Wednesday, August 28, 2013

Looking in on World of Warcraft

It's not a good time for MMOs. The PC gaming market, which has always been the core of the MMO world, has become the toy of Steam, and that's not likely to change terribly soon (unless Humble Bundle opens their own game service...), but MMOs are still out there. RIFT is just coming out of a period of re-tooling and will likely have a second expansion in not terribly long; EverQuest Next and Elder Scrolls Online have been announced to much fanfare; and, of course, WoW keeps chugging along.

World of Warcraft 2009-present
Source: WoW Insider
But WoW isn't what it used to be. Its subscriber numbers have gone from a peak of 12 million to less than 8 million in just 2.5 years. So, you would think that they'd be looking at what's changed and trying to move back toward the state that brought in those 12 million? Um... well, about that...

I stopped in to MMO Champion, today, a WoW news site that I used to frequent when I played. I saw, there, all of the same arguments that the Blizzard community managers and devs were having with the community back when I played. "Squishing" the itemization so that damage numbers don't overflow the database; response to claims that the game is being "dumbed down"; and the ever-popular cry of aging games, "why can't I just have vanilla back?"


So it seems like nothing has changed, yet something has: WoW is slowly but surely running out of players to keep reading this narrative to. What are the right answers? Well, let's look:

  • Squishing: This is a symptom of a larger problem: the game's core combat mechanics have aged poorly in places. For now, while the game tries to recapture its mojo, I would simply truncate the numbers. Internally, the game can track "1,000" points of damage, but display it to the user as "1 Million".
  • Dumbing down: In a word, don't.

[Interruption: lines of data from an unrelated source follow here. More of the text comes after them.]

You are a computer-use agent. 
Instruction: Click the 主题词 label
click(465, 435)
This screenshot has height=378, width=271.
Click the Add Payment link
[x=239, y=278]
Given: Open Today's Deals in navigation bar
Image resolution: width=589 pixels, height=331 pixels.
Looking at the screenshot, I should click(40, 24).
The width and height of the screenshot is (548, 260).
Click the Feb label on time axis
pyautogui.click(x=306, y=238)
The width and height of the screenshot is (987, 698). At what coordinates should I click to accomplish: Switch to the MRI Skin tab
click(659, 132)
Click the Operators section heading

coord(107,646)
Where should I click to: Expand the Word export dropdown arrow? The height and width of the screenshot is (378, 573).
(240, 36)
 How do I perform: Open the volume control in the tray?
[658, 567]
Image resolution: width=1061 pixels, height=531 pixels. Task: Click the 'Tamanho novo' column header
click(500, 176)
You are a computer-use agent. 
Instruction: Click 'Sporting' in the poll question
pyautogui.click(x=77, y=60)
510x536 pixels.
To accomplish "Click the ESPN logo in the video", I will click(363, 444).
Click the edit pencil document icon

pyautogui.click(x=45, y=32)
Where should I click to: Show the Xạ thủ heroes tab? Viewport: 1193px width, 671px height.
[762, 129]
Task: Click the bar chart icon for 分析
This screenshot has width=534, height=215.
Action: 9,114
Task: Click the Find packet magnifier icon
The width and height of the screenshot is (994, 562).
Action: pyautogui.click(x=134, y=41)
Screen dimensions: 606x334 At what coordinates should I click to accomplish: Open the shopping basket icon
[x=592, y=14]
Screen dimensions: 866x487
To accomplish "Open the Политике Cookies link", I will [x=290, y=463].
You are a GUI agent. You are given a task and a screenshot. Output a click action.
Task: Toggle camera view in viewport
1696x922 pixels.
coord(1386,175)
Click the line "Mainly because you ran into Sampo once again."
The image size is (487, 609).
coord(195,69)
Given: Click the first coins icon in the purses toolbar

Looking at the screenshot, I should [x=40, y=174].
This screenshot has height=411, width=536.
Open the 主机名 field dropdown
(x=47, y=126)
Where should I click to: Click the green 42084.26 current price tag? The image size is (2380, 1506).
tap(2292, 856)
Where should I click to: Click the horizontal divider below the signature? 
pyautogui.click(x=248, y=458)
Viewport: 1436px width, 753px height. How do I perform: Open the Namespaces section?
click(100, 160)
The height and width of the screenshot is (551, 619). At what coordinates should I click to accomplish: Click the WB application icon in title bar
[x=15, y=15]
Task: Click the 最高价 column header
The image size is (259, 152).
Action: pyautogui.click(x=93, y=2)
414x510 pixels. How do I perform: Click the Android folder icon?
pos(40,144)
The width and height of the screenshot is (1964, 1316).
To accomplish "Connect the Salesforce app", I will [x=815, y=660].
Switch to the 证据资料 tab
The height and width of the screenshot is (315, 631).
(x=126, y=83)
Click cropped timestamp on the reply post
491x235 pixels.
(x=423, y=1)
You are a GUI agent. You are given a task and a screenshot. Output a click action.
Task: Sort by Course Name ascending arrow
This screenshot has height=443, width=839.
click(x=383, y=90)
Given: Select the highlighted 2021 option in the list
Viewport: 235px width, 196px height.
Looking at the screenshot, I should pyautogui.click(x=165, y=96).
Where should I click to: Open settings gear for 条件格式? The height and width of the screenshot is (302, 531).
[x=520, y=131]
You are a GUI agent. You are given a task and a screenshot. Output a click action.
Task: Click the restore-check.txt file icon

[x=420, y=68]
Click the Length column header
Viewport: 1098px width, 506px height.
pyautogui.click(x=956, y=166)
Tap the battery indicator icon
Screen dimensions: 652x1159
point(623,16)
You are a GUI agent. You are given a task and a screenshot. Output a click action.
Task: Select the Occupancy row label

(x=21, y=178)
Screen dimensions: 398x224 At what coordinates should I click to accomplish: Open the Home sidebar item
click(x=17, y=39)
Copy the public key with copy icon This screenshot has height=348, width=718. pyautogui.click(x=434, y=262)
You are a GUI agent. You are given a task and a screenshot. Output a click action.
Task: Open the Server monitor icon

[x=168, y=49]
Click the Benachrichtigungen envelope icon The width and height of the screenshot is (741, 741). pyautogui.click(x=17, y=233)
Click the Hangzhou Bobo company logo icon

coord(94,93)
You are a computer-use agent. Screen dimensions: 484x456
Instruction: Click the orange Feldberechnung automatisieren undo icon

Reduce needless complexity, yes, but even the moderate success that Rift saw is proof that you can go entirely in the other direction and still have fun. EverQuest Next is certainly not skimping on mechanics complexity with their multi-classing system, so don't set yourself up to compete poorly.
  • While the plea on the part of the players is borne from ignorance over just what it is that they're asking for, there's a kernel of value, there. I'd investigate what can be brought back. It might be interesting, for example, to introduce a server where there are no dungeon queues and no daily quests.
Anyway I wish WoW the best. I'll probably never go back, but that isn't because I dislike WoW or the people who continue to play it. I just found that I liked other things more.